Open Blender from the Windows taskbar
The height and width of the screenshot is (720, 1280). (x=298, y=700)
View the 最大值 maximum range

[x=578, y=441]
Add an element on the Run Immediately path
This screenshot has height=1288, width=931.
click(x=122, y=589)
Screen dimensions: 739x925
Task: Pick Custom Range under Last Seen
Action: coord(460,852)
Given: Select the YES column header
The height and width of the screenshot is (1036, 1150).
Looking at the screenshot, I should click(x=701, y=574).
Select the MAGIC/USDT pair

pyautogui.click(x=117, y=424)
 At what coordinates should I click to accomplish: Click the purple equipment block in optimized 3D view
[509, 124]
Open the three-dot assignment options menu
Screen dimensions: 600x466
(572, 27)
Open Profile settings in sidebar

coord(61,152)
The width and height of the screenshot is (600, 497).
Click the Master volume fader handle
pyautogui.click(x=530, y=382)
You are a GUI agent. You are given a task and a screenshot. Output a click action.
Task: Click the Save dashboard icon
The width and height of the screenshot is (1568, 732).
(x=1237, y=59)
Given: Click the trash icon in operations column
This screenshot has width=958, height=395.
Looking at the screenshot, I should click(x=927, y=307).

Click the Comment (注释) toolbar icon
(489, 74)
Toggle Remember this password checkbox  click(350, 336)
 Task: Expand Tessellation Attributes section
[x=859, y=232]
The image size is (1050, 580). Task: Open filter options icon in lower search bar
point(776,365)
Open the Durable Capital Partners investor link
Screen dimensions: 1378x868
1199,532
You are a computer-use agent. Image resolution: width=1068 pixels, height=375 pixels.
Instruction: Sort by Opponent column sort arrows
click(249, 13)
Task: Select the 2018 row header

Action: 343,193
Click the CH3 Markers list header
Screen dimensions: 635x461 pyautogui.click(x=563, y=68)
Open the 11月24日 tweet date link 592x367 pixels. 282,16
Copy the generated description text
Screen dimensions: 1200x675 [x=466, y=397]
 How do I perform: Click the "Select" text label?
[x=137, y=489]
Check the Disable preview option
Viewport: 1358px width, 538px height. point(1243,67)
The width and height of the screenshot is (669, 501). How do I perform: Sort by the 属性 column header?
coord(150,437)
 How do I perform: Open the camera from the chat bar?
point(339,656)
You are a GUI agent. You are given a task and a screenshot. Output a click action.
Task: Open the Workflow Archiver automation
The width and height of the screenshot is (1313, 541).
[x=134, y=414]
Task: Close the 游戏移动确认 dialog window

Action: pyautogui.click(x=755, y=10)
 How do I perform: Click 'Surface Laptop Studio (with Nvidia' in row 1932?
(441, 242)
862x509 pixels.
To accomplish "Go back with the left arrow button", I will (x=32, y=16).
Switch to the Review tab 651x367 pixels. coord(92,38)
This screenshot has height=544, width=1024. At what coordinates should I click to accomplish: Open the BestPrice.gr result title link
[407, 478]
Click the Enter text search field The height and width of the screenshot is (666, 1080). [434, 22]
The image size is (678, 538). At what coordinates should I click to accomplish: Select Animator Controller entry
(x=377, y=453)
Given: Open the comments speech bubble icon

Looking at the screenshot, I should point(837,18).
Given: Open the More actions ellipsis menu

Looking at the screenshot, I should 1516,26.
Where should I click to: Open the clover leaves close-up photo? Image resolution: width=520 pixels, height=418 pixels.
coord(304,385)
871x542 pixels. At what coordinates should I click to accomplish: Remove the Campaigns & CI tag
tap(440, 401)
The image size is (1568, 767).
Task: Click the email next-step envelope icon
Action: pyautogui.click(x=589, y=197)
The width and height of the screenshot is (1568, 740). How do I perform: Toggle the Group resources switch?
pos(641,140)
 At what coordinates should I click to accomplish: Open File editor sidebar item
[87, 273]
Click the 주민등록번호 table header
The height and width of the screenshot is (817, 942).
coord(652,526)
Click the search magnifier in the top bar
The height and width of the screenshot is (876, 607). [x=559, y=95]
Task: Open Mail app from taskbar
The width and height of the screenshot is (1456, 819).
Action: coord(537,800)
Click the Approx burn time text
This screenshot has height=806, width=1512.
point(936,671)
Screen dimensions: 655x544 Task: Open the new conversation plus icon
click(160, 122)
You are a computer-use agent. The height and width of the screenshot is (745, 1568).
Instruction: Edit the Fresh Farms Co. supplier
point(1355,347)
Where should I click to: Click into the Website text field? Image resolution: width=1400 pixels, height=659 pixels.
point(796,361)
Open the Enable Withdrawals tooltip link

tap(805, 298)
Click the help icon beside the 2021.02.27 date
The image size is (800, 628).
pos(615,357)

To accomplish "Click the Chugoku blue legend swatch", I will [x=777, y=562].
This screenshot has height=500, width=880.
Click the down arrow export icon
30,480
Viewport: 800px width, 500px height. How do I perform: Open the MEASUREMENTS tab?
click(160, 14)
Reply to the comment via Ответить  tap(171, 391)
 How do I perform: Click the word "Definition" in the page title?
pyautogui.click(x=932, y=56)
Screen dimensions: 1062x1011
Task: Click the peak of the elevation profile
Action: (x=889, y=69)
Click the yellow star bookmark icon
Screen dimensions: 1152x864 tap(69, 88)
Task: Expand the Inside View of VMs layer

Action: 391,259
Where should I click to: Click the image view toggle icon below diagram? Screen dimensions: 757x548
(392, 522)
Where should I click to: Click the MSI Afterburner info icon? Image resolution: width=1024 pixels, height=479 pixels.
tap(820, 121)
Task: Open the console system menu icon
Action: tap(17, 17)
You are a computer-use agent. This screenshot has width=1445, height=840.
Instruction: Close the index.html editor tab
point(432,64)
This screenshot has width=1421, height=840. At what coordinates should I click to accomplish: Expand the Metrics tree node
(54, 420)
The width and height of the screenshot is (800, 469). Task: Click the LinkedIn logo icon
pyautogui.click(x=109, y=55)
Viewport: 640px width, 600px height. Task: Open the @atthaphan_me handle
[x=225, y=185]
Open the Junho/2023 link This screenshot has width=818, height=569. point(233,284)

==*==

To be done
Copy out all of the records above word for word, with every line unchanged and in its original order.

Problem solution
Open Blender from the Windows taskbar
The height and width of the screenshot is (720, 1280). (x=298, y=700)
View the 最大值 maximum range

[x=578, y=441]
Add an element on the Run Immediately path
This screenshot has height=1288, width=931.
click(x=122, y=589)
Screen dimensions: 739x925
Task: Pick Custom Range under Last Seen
Action: coord(460,852)
Given: Select the YES column header
The height and width of the screenshot is (1036, 1150).
Looking at the screenshot, I should click(x=701, y=574).
Select the MAGIC/USDT pair

pyautogui.click(x=117, y=424)
 At what coordinates should I click to accomplish: Click the purple equipment block in optimized 3D view
[509, 124]
Open the three-dot assignment options menu
Screen dimensions: 600x466
(572, 27)
Open Profile settings in sidebar

coord(61,152)
The width and height of the screenshot is (600, 497).
Click the Master volume fader handle
pyautogui.click(x=530, y=382)
You are a GUI agent. You are given a task and a screenshot. Output a click action.
Task: Click the Save dashboard icon
The width and height of the screenshot is (1568, 732).
(x=1237, y=59)
Given: Click the trash icon in operations column
This screenshot has width=958, height=395.
Looking at the screenshot, I should click(x=927, y=307).

Click the Comment (注释) toolbar icon
(489, 74)
Toggle Remember this password checkbox  click(350, 336)
 Task: Expand Tessellation Attributes section
[x=859, y=232]
The image size is (1050, 580). Task: Open filter options icon in lower search bar
point(776,365)
Open the Durable Capital Partners investor link
Screen dimensions: 1378x868
1199,532
You are a computer-use agent. Image resolution: width=1068 pixels, height=375 pixels.
Instruction: Sort by Opponent column sort arrows
click(249, 13)
Task: Select the 2018 row header

Action: 343,193
Click the CH3 Markers list header
Screen dimensions: 635x461 pyautogui.click(x=563, y=68)
Open the 11月24日 tweet date link 592x367 pixels. 282,16
Copy the generated description text
Screen dimensions: 1200x675 [x=466, y=397]
 How do I perform: Click the "Select" text label?
[x=137, y=489]
Check the Disable preview option
Viewport: 1358px width, 538px height. point(1243,67)
The width and height of the screenshot is (669, 501). How do I perform: Sort by the 属性 column header?
coord(150,437)
 How do I perform: Open the camera from the chat bar?
point(339,656)
You are a GUI agent. You are given a task and a screenshot. Output a click action.
Task: Open the Workflow Archiver automation
The width and height of the screenshot is (1313, 541).
[x=134, y=414]
Task: Close the 游戏移动确认 dialog window

Action: pyautogui.click(x=755, y=10)
 How do I perform: Click 'Surface Laptop Studio (with Nvidia' in row 1932?
(441, 242)
862x509 pixels.
To accomplish "Go back with the left arrow button", I will (x=32, y=16).
Switch to the Review tab 651x367 pixels. coord(92,38)
This screenshot has height=544, width=1024. At what coordinates should I click to accomplish: Open the BestPrice.gr result title link
[407, 478]
Click the Enter text search field The height and width of the screenshot is (666, 1080). [434, 22]
The image size is (678, 538). At what coordinates should I click to accomplish: Select Animator Controller entry
(x=377, y=453)
Given: Open the comments speech bubble icon

Looking at the screenshot, I should point(837,18).
Given: Open the More actions ellipsis menu

Looking at the screenshot, I should 1516,26.
Where should I click to: Open the clover leaves close-up photo? Image resolution: width=520 pixels, height=418 pixels.
coord(304,385)
871x542 pixels. At what coordinates should I click to accomplish: Remove the Campaigns & CI tag
tap(440, 401)
The image size is (1568, 767).
Task: Click the email next-step envelope icon
Action: pyautogui.click(x=589, y=197)
The width and height of the screenshot is (1568, 740). How do I perform: Toggle the Group resources switch?
pos(641,140)
 At what coordinates should I click to accomplish: Open File editor sidebar item
[87, 273]
Click the 주민등록번호 table header
The height and width of the screenshot is (817, 942).
coord(652,526)
Click the search magnifier in the top bar
The height and width of the screenshot is (876, 607). [x=559, y=95]
Task: Open Mail app from taskbar
The width and height of the screenshot is (1456, 819).
Action: coord(537,800)
Click the Approx burn time text
This screenshot has height=806, width=1512.
point(936,671)
Screen dimensions: 655x544 Task: Open the new conversation plus icon
click(160, 122)
You are a computer-use agent. The height and width of the screenshot is (745, 1568).
Instruction: Edit the Fresh Farms Co. supplier
point(1355,347)
Where should I click to: Click into the Website text field? Image resolution: width=1400 pixels, height=659 pixels.
point(796,361)
Open the Enable Withdrawals tooltip link

tap(805, 298)
Click the help icon beside the 2021.02.27 date
The image size is (800, 628).
pos(615,357)

To accomplish "Click the Chugoku blue legend swatch", I will [x=777, y=562].
This screenshot has height=500, width=880.
Click the down arrow export icon
30,480
Viewport: 800px width, 500px height. How do I perform: Open the MEASUREMENTS tab?
click(160, 14)
Reply to the comment via Ответить  tap(171, 391)
 How do I perform: Click the word "Definition" in the page title?
pyautogui.click(x=932, y=56)
Screen dimensions: 1062x1011
Task: Click the peak of the elevation profile
Action: (x=889, y=69)
Click the yellow star bookmark icon
Screen dimensions: 1152x864 tap(69, 88)
Task: Expand the Inside View of VMs layer

Action: 391,259
Where should I click to: Click the image view toggle icon below diagram? Screen dimensions: 757x548
(392, 522)
Where should I click to: Click the MSI Afterburner info icon? Image resolution: width=1024 pixels, height=479 pixels.
tap(820, 121)
Task: Open the console system menu icon
Action: tap(17, 17)
You are a computer-use agent. This screenshot has width=1445, height=840.
Instruction: Close the index.html editor tab
point(432,64)
This screenshot has width=1421, height=840. At what coordinates should I click to accomplish: Expand the Metrics tree node
(54, 420)
The width and height of the screenshot is (800, 469). Task: Click the LinkedIn logo icon
pyautogui.click(x=109, y=55)
Viewport: 640px width, 600px height. Task: Open the @atthaphan_me handle
[x=225, y=185]
Open the Junho/2023 link This screenshot has width=818, height=569. point(233,284)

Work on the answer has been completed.